Nearly half of all public sector organisations have been hit by economic crime in the past 12 months, with cyber crime and employee and supplier fraud in particular on the rise, according to a new report from PwC.

The consultancy's latest Global Economic Crime Survey surveyed respondents in 36 countries and found that 46 per cent had experienced one or more incidents of economic crime in the past year, up from 37 per cent in 2009 and significantly higher than the average of 34 per cent across all sectors.

Cyber crime was highlighted by PwC as a particular area of concern. Around 14 per cent of respondents said they had suffered from some form of online crime in the past 12 months, while 28 per cent believe they are likely to suffer an attack in the next year. More than 40 per cent of respondents believe cyber crime is increasing.

More than half of those surveyed said they had the resources to detect cyber crime, but most don't have the forensic capabilities needed to investigate such incidents.

More worrying is that around half of public sector organisations surveyed don't review the threat of online fraud more than once a year at a senior level, the study found.

Interestingly, the report found that the risk of fraud committed by an employee or supplier has jumped significantly, fuelled by the onset of swingeing public sector cuts.

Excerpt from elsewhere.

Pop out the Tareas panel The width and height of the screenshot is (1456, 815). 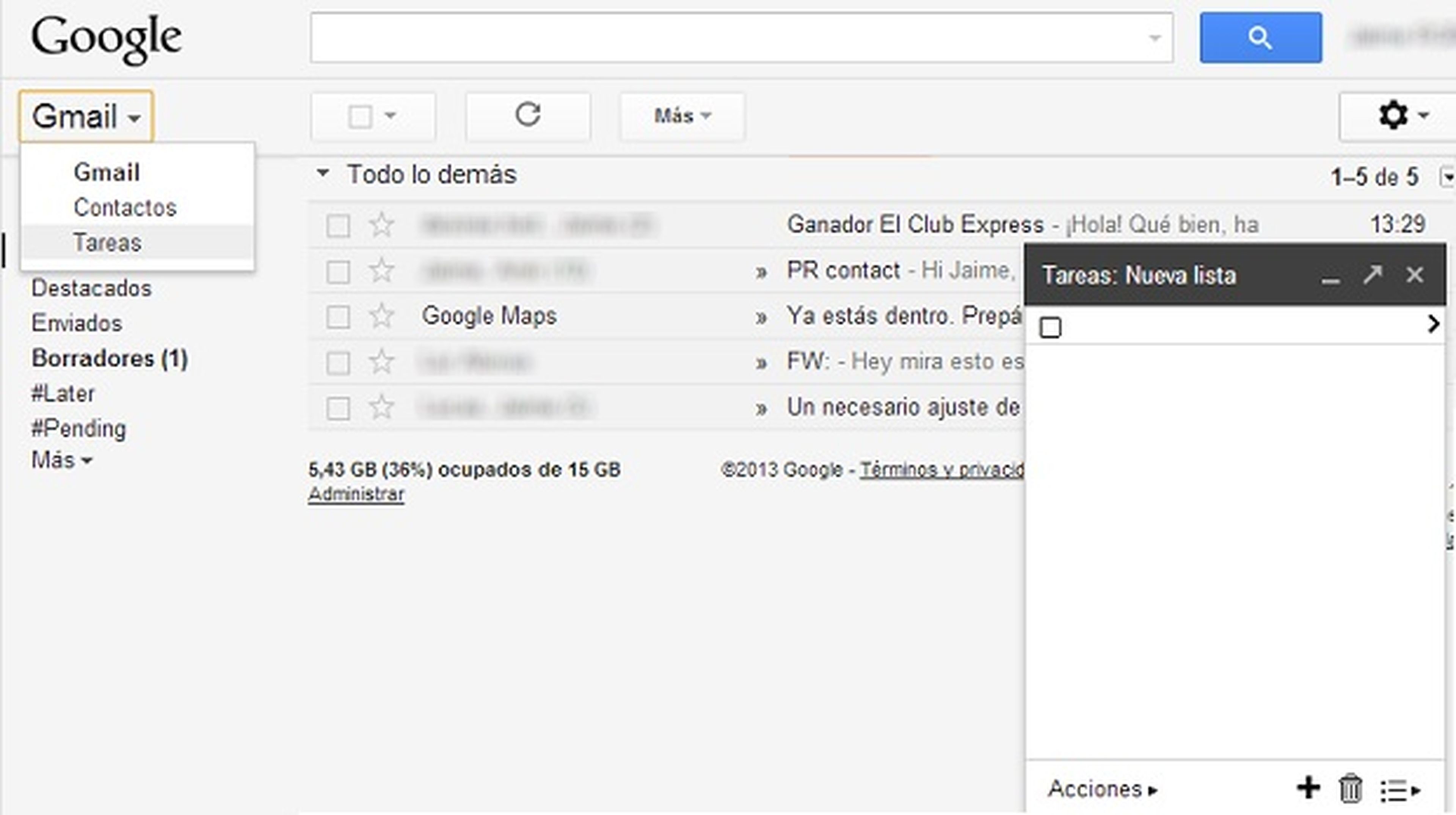click(x=1372, y=275)
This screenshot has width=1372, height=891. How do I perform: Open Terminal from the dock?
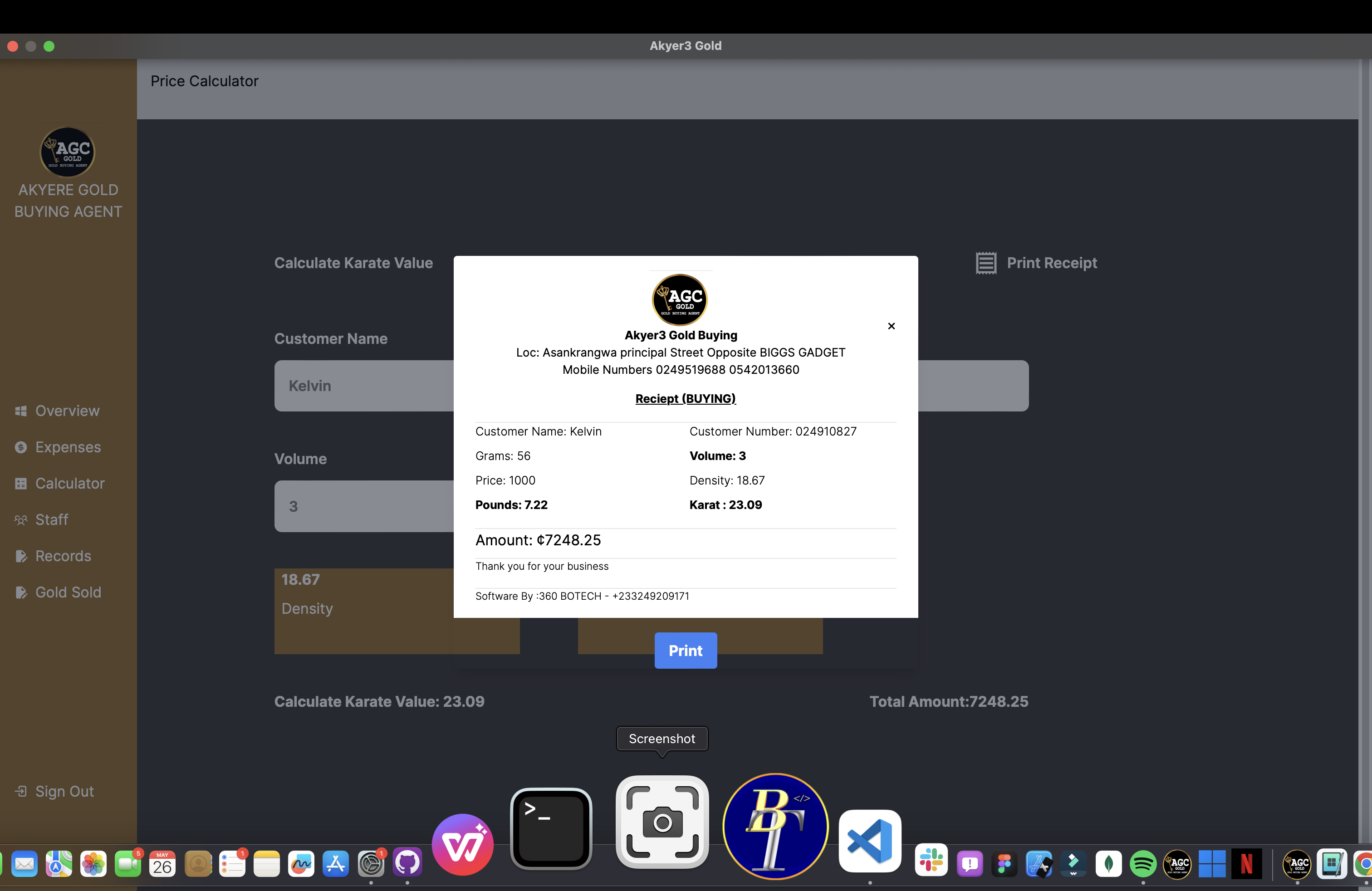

More than two-thirds of crimes experienced in the past 12 months have been committed by public sector employees, compared with just over half in 2009, while supplier fraud jumped from 13 per cent to 32 per cent over the period.

Andrew Miller, PwC's head of information security in government, told V3 that the supply chain is increasingly responsible for policing itself.

"With a lot of services being outsourced to third parties, some of the largest departments have several thousands of suppliers, and the system of tracking and invoicing can happen within these third parties," he said.

"So given that this is generally down to the honesty of the supplier, there's a heavy reliance on the supply chain to do the right thing. They're almost becoming more of an internal player than before."

He recommended three steps for public sector IT managers, which includes building an incident response plan, learning about emerging cyber threats to "stay ahead of the game" and finding out the level of management support for such activities.